In many cases the DAS IU is configured such that it decimates the output by an integer factor M and only outputs every M th trace. The rate at which scans are output by the interrogator is called the “output data rate.” The red dots in Figure 18.1.4-1 show such a decimation example (decimation factor 4).
Further, the DAS IUs often collect only measurements for a subset of the loci along the fiber. In Figure 18.1.4-1 , the shaded grey box indicates such a scenario where only loci 8 to 24 are collected. In the figure, “start locus index” and “number of loci” describe which subset is collected.

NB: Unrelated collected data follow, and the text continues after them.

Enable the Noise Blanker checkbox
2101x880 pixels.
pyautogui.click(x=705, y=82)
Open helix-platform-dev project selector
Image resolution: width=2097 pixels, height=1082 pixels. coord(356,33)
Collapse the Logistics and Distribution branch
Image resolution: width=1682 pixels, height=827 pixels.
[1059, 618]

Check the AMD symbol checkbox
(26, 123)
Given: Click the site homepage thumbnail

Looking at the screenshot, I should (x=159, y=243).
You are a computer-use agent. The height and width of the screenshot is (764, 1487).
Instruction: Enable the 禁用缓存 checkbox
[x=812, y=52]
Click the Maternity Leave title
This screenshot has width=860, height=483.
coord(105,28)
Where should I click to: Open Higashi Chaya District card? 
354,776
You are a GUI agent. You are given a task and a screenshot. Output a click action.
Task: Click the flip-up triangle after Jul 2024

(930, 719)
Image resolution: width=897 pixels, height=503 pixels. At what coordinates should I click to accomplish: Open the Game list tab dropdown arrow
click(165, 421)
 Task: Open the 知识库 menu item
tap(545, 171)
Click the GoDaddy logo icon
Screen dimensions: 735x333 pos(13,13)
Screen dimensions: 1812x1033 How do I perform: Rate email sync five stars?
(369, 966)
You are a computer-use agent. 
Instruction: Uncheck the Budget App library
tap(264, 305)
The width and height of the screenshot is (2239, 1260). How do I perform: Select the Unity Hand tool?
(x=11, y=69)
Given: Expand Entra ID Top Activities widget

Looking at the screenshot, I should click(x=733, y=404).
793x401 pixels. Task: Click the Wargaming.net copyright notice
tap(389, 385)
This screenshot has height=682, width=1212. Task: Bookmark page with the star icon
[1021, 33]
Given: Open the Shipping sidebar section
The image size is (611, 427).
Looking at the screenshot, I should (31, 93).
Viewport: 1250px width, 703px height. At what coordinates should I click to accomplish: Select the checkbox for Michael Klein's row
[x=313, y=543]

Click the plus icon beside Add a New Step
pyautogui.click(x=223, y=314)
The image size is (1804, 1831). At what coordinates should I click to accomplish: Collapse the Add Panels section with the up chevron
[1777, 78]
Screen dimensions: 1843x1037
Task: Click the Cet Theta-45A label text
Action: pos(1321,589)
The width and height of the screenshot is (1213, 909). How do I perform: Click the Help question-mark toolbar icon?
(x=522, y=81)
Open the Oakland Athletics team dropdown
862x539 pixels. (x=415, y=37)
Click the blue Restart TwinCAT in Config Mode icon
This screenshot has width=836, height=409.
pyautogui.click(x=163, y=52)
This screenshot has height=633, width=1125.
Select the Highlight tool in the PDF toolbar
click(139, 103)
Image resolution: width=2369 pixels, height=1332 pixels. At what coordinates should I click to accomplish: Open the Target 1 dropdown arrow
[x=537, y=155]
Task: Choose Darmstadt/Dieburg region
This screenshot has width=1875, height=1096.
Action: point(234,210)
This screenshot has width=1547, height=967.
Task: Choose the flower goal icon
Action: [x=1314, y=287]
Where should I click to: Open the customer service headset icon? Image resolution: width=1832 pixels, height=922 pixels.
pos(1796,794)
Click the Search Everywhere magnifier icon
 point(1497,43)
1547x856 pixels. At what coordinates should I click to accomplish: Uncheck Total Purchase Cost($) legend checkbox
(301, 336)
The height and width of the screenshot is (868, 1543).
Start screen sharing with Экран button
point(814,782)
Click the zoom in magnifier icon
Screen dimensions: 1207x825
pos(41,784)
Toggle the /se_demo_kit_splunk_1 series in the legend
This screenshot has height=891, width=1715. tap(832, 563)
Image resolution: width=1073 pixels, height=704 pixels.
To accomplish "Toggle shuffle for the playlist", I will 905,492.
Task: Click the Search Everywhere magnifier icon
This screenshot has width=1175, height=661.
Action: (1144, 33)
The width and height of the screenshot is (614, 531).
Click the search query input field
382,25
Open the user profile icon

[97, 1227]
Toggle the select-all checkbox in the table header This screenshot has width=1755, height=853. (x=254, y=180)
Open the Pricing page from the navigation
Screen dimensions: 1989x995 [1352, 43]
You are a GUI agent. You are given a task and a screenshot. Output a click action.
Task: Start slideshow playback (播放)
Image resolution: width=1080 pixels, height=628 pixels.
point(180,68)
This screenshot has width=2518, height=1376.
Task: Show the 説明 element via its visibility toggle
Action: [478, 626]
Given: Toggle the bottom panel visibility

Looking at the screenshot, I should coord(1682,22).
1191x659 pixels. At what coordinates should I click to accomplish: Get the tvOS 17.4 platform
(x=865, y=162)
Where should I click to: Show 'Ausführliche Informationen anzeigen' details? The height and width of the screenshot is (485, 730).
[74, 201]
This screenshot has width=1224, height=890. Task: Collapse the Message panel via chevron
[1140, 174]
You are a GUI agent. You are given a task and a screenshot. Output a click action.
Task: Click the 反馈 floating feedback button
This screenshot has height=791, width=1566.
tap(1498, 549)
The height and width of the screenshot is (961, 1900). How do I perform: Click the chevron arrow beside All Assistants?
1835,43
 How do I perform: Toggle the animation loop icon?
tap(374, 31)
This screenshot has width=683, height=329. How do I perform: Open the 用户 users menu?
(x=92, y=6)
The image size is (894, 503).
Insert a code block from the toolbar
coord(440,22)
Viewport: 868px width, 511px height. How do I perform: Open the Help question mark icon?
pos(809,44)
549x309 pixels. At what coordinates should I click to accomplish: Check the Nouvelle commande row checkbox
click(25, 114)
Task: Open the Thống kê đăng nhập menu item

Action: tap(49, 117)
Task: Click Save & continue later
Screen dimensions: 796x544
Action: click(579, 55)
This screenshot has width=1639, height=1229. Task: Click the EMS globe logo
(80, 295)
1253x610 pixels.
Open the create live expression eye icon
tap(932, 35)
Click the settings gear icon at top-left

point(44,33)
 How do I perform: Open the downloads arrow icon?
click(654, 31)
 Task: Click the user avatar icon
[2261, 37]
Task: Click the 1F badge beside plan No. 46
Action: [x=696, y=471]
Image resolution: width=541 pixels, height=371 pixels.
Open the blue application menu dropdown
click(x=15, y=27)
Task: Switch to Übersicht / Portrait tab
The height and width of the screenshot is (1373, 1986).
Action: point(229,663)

To ensure a unique numbering system, the first locus at the interrogator has by definition index ‘0’.
Measurement samples output for a single locus can form a time series of samples, represented by rows of dots in the figure.
Figure 18.1.4-2 introduces a number of additional concepts when processing raw data into frequency bands and spectra using Fourier transforms. An example of the raw data is shown in box ‘A’ containing a representation of a sine wave exciting a single channel (locus) along the fiber (left plot) and the corresponding 'waterfall' DAS raw data plot (right plot in box A). When we now apply filters to this raw data, one filter which includes and one that excludes the sine wave’s frequency, then we obtain two processed filtered images shown in box ‘B’ referred two as processed DAS Frequency Band Extracted (FBE) data. We can also calculate the full signal frequency spectrum for each DAS channel using a Fast Fourier Transform shown in box ‘C which is referred to as Spectrum data.